The COVID-19 shock is almost surely leading to a larger economic downturn than the Great Financial Crisis of 2007-09. However valuable, neither stress tests nor financial supervision in general has prepared us for a shock of this magnitude.

These developments leave us profoundly concerned that the global financial system lacks the resilience needed to weather what will clearly be a very violent storm. In our view, the most up-to-date information regarding the impact on the financial system of COVID-19 comes from NYU Stern Volatility Lab’s SRISK. By utilizing timely weekly market equity data, rather than less accurate and substantially delayed book-value information, SRISK enables us to gauge the aggregate shortfall of capital in the financial system during a crisis (defined as a 40 percent drop of the global equity market over the next six months).

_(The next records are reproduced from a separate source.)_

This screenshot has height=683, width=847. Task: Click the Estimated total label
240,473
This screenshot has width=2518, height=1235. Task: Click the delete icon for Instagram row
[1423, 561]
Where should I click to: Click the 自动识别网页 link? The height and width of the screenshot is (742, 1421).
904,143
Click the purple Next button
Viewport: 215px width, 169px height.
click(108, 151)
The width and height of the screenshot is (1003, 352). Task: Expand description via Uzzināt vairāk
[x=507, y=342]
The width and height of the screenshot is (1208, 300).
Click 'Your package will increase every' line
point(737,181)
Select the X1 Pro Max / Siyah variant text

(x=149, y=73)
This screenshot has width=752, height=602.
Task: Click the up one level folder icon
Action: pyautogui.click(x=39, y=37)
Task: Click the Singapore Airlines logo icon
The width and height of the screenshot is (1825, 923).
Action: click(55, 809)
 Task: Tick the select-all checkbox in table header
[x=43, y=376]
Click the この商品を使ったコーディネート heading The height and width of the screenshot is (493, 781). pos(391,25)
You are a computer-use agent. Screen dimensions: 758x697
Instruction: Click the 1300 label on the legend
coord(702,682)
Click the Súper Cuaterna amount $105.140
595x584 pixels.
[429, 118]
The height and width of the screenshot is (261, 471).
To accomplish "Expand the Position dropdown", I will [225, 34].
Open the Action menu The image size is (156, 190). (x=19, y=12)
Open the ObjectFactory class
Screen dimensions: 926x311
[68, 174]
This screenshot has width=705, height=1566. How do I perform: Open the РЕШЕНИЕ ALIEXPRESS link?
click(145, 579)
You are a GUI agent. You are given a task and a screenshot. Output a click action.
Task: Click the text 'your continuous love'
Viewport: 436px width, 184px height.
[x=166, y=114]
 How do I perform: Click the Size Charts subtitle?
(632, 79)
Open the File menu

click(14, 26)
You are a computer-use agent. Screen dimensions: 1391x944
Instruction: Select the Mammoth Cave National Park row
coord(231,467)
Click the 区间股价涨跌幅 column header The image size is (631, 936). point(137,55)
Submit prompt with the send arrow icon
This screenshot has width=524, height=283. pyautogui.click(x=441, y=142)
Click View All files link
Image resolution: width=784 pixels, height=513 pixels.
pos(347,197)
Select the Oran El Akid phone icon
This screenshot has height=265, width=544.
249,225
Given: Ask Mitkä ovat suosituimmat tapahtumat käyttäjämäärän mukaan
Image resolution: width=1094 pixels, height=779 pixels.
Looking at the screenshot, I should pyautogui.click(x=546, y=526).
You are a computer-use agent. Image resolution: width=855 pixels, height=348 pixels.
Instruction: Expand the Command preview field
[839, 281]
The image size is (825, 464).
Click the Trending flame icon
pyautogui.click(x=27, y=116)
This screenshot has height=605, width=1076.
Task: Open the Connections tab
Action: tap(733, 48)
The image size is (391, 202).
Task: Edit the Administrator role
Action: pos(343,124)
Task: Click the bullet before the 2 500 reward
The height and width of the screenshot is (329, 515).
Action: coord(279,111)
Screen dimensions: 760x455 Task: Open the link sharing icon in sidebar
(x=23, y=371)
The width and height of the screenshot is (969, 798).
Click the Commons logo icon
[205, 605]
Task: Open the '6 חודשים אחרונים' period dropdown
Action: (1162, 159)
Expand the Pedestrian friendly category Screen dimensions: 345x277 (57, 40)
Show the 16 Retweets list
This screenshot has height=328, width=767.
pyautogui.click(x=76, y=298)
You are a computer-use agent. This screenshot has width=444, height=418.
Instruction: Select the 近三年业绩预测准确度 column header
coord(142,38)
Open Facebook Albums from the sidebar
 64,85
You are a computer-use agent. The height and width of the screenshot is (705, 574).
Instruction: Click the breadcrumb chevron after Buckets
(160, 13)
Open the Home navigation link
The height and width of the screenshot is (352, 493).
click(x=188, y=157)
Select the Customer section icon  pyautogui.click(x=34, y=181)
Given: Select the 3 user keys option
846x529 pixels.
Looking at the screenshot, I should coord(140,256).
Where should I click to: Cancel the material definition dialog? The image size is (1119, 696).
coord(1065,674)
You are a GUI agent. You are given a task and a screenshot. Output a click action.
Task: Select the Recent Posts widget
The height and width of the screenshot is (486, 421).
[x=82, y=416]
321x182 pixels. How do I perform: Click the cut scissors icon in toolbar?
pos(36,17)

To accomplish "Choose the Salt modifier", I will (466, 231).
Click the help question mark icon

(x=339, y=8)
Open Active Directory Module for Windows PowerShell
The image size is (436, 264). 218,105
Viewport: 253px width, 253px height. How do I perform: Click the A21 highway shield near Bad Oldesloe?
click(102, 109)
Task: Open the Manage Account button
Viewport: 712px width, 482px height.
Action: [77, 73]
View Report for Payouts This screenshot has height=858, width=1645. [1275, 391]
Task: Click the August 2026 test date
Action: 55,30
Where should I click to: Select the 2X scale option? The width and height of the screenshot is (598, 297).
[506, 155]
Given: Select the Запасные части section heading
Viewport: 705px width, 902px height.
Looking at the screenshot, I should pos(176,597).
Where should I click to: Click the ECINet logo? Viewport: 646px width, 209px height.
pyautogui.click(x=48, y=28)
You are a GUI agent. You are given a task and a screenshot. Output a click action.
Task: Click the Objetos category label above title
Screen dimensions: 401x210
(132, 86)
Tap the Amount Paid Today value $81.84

Analogous to a severe stress test, the idea behind SRISK is that an intermediary contributes to fragility to the extent that it is short of capital at the same time that there is a system-wide shortfall (see, for example, here). Just as a forest is more vulnerable to fire during a drought, so the financial system is more vulnerable to a large shock when there is a large aggregate capital shortfall.

In the remainder of this post, we highlight some recent SRISK developments and compare them to those during the 2007-09 crisis. We view these developments as a clear warning to regulators and supervisors that the COVID-19 shock meaningfully threatens financial stability across major jurisdictions….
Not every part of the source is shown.